▸ TEXT EXTRACT
But can all plastic food storage containers safely go from the fridge to the freezer? Here’s what you need to know about freezing plastic Tupperware:

Which Types of Plastic Tupperware are freezer-safe?

Not all plastics are created equal when it comes to low temperatures. Some become brittle and crack in freezing temperatures. Here are the plastic numbers that can typically handle the cold:

  • #2 HDPE (high-density polyethylene): This plastic is freezer, microwave, and dishwasher safe. HDPE is a stiff, opaque plastic used to make milk jugs, detergent bottles, Tupperware containers, and other household items. It maintains its structure in sub-zero temperatures.
  • #4 LDPE (low-density polyethylene): LDPE is a flexible plastic that can handle freezer temperatures. It’s used to make plastic wraps and bags, squeeze bottles, and flexible container lids.
  • #5 PP (polypropylene): Clear, hard PP plastic is common for yogurt cups, deli containers, margarine tubs, and storage containers. Polypropylene holds up well in the freezer.

▸ DATASET CONTENT
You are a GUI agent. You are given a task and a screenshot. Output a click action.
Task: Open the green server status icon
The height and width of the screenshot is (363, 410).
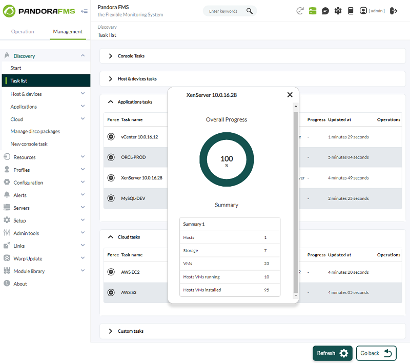[x=313, y=11]
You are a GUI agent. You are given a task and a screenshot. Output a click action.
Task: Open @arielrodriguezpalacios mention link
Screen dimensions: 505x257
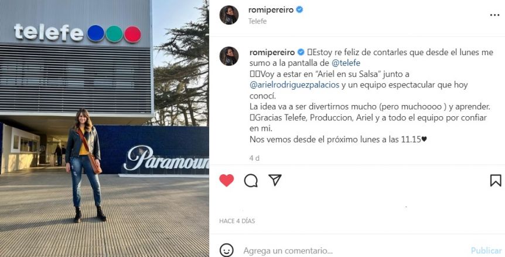294,85
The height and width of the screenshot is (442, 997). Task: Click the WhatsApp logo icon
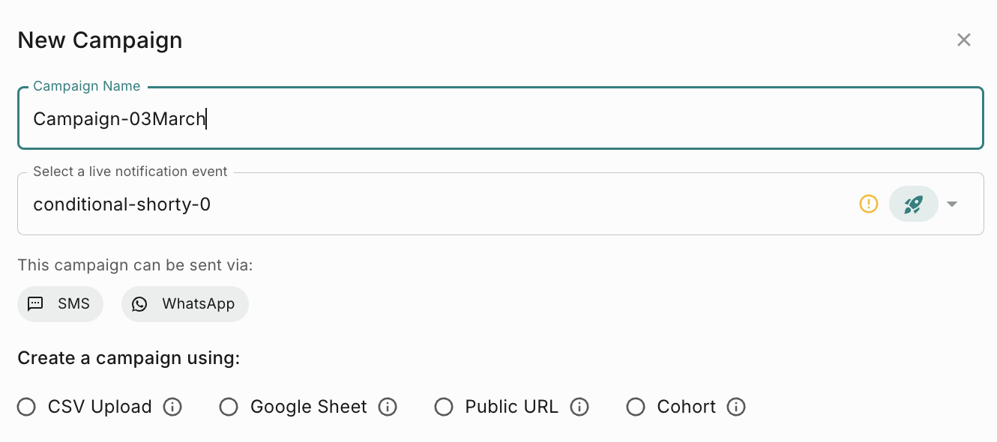139,304
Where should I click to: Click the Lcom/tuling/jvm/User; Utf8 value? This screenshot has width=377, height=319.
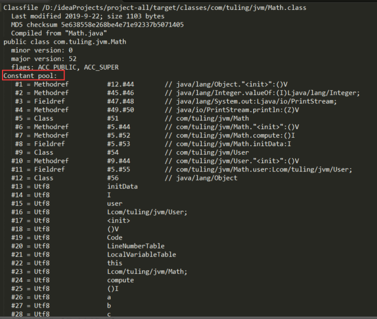tap(147, 212)
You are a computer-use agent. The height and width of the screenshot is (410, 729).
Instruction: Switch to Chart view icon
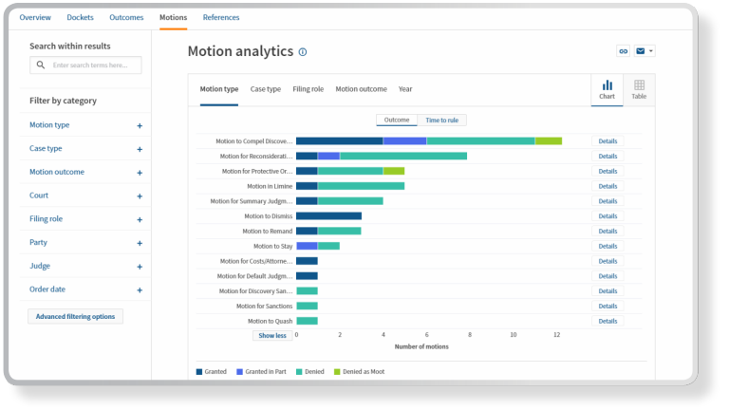(608, 88)
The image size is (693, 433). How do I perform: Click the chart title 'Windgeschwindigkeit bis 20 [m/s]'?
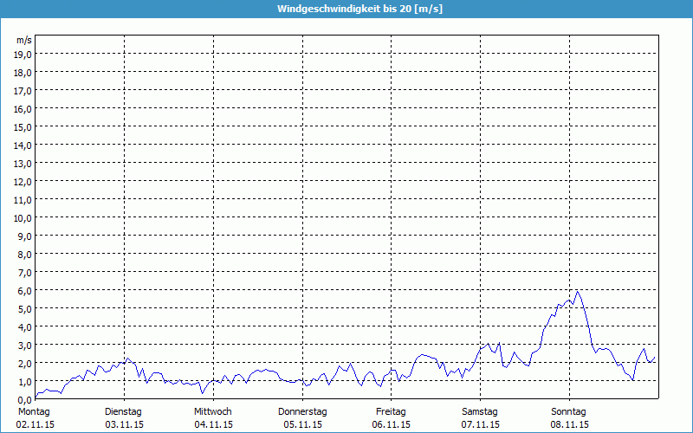click(x=347, y=9)
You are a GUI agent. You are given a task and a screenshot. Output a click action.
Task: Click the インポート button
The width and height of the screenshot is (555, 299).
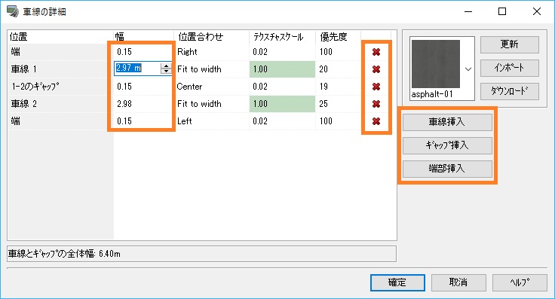pos(509,68)
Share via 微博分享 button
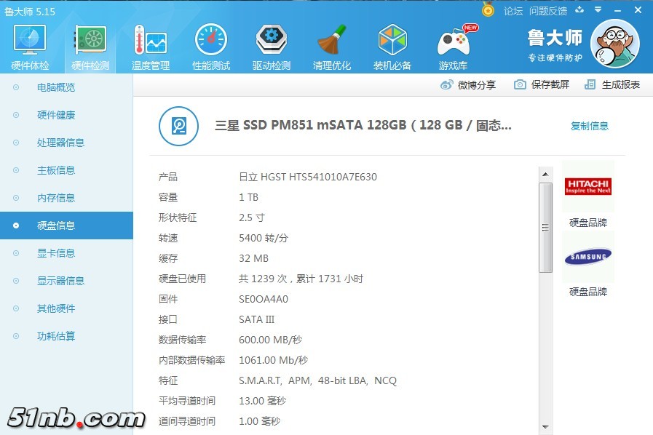This screenshot has height=435, width=653. pyautogui.click(x=468, y=84)
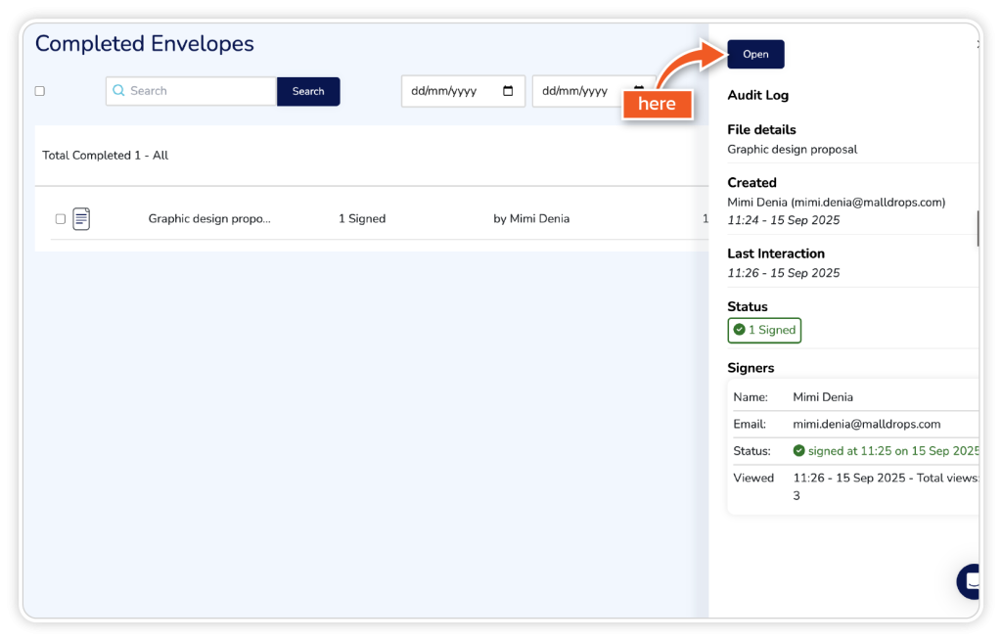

▸ GOALS
a) Return the passage of the text on freezing plastic Tupperware from "Not all plastics" to "flexible container lids.", copied word for word.
b) Using the text on freezing plastic Tupperware, answer each question briefly:
(i) What happens to some plastics in freezing temperatures?
(ii) Which plastic number is used to make milk jugs?
(iii) How is LDPE described: stiff or flexible?

▸ SOLUTIONS
a)
Not all plastics are created equal when it comes to low temperatures. Some become brittle and crack in freezing temperatures. Here are the plastic numbers that can typically handle the cold:

  • #2 HDPE (high-density polyethylene): This plastic is freezer, microwave, and dishwasher safe. HDPE is a stiff, opaque plastic used to make milk jugs, detergent bottles, Tupperware containers, and other household items. It maintains its structure in sub-zero temperatures.
  • #4 LDPE (low-density polyethylene): LDPE is a flexible plastic that can handle freezer temperatures. It’s used to make plastic wraps and bags, squeeze bottles, and flexible container lids.

b)
(i) They become brittle and crack.
(ii) #2 HDPE (high-density polyethylene).
(iii) Flexible.